Nearly half of the September 11, 2001, Islamic terrorist hijackers who flew planes into the World Trade Center and the Pentagon were able to remain in the United States, undetected, despite having overstayed their visas.
For 13 of the 19 terrorists, driver’s licenses were obtained after they arrived in the U.S. from Saudi Arabia, Egypt, the United Arab Emirates, and Lebanon. For seven of the terrorists, they were supposed to have been deported from the U.S. at some point before they could carry out the 9/11 attacks, as they had overstayed their visas either a year before the attack or during the time of the attack.
Subsequently, none of the terrorists were deported.
One of the terrorists, Nawaf al-Hamzi, for example, was able to obtain driver’s licenses in three different states, including California, Florida, and Virginia. Nawaf al-Hamzi, along with his terrorist brother, Salem al-Hamzi — who obtained a Virginia driver’s license — arrived in the U.S. on tourist visas in 1999 from Saudi Arabia.
Nawaf al-Hamzi arrived back in the U.S. in 2001 and lived in New York for just a couple months before hijacking American Airlines Flight 77 and flying the plane into the Pentagon. A month before the 9/11 attacks, Nawaf al-Hamzi was placed on a terrorist watch list.
Nawaf al-Hamzi should have been deported nine months before the attack, as he had overstayed his visa.
Mohamed Atta — who hijacked American Airlines Flight 11 and flew the plane into the World Trade Center’s North Tower — had overstayed his visa as of December 2000, but was not deported at the time. Atta was able to obtain a Florida driver’s license despite being arrested months before for driving without a license.

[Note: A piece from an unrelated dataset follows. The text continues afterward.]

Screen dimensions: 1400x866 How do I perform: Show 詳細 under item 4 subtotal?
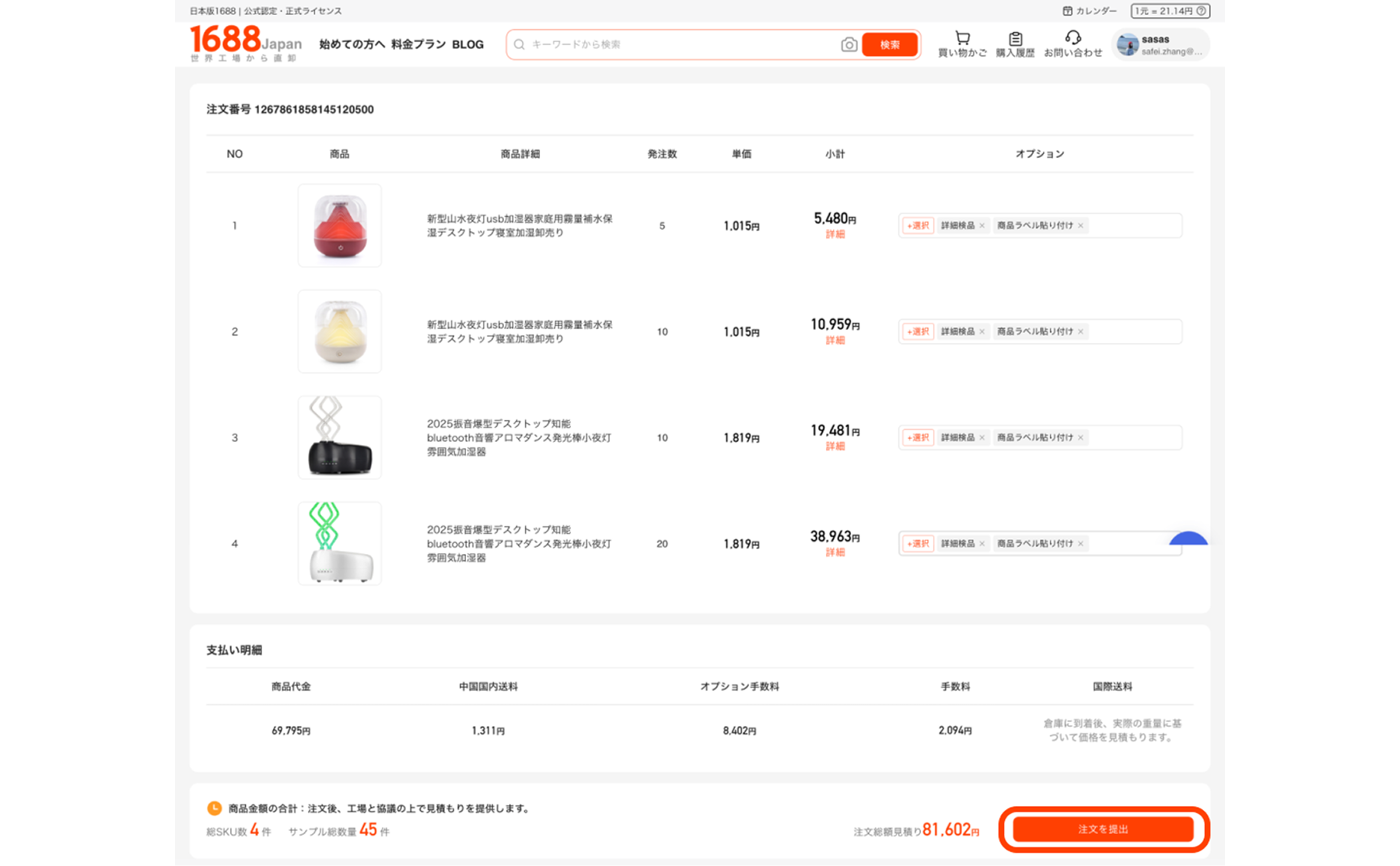pos(835,552)
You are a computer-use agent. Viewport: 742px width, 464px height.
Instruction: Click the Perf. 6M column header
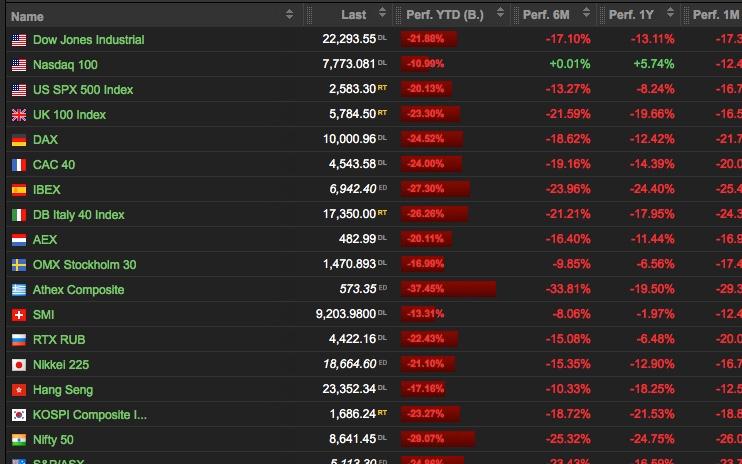tap(546, 15)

Atta’s name appeared on a terrorist watch list in January 2001 and he was detained in the United Arab Emirates before returning to the U.S. to carry out the 9/11 attacks.
Hani Hasan Hanjour, the terrorist pilot of American Airlines Flight 77 that was flown into the Pentagon, was considered an illegal alien at the time of the 9/11 attacks, as he did not enroll in school despite obtaining a student visa in September of 2000.

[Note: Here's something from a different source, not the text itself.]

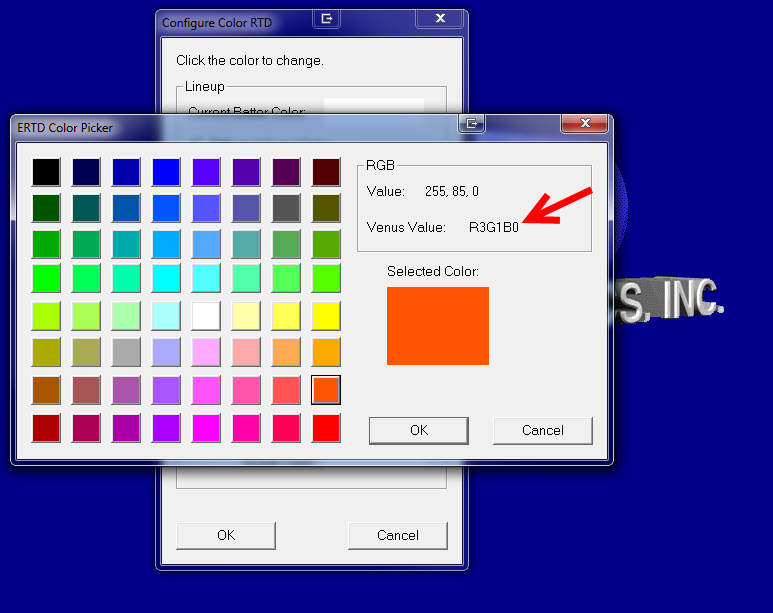Viewport: 773px width, 613px height.
Task: Cancel the ERTD Color Picker dialog
Action: (542, 430)
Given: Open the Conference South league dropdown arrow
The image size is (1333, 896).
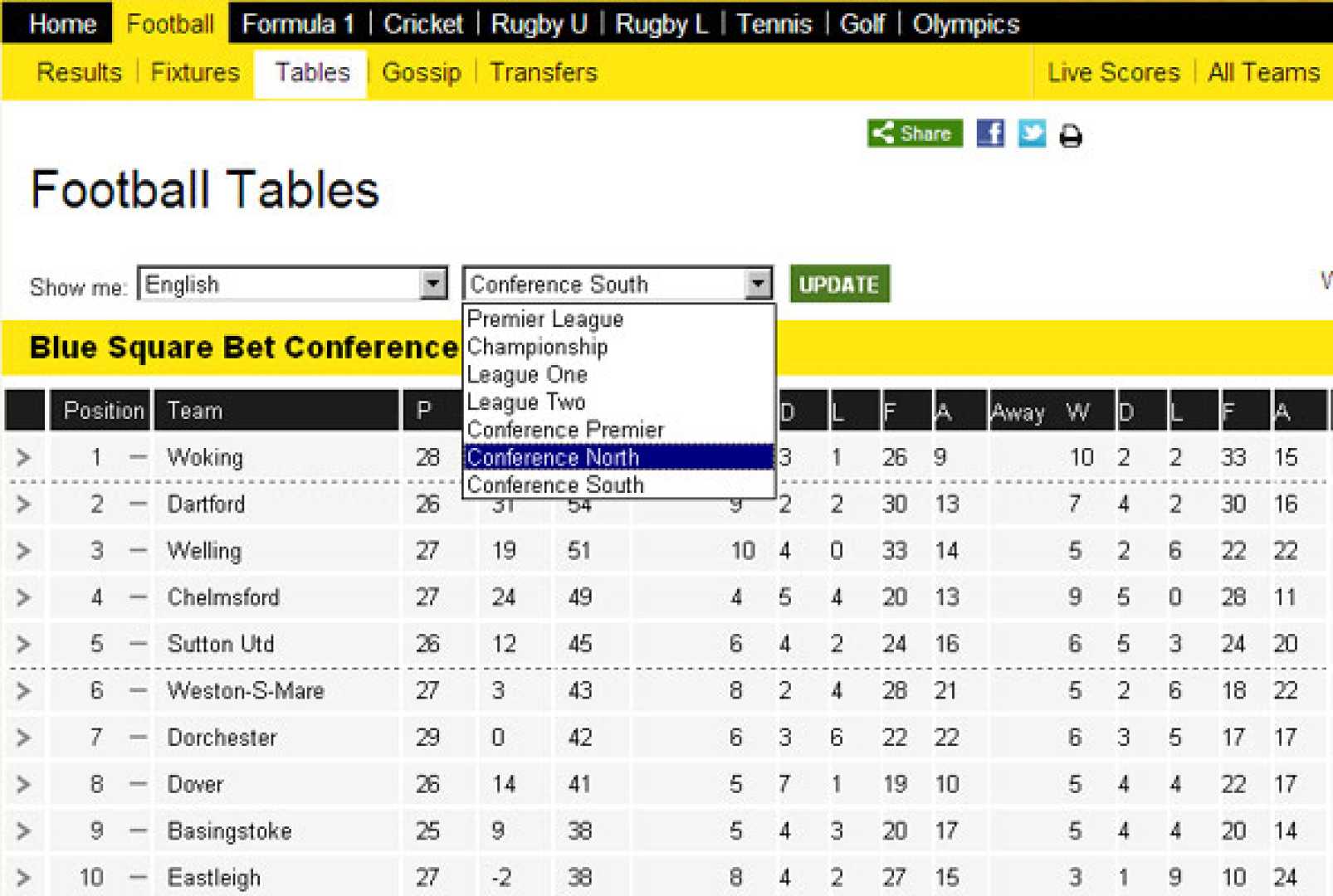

Satam al-Suqami and Waleed al-Shehri, likewise, had overstayed their visas in the U.S. before aiding in the Flight 11 hijacking and Twin Towers terrorist attack.

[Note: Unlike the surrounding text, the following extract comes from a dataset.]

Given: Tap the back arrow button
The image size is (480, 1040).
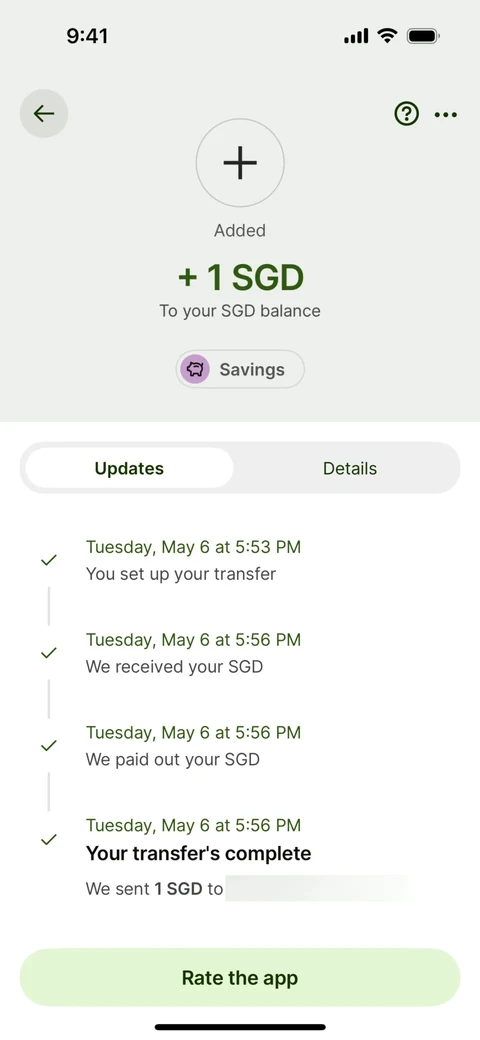Looking at the screenshot, I should (x=44, y=113).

Marwan al-Shehhi — the terrorist responsible for flying United Airlines Flight 175 into the World Trade Center’s South Tower — took at least three trips out of the U.S. and back to the country despite having overstayed his visa as of November 2000. Al-Shehhi was also able to obtain a Florida driver’s license.
Ahmed al-Ghamdi, one of the Flight 175 hijackers, was in the U.S. illegally, as he had overstayed his visa but was never deported, allowing him to hijack the flight and aid in flying the plane into the South Tower in Manhattan.
In Fiscal Year 2017, nearly 630,000 foreign nationals overstayed their visas, as Breitbart News reported. As of October 2017, a total of about 607,000 of those foreign nationals were still in the U.S.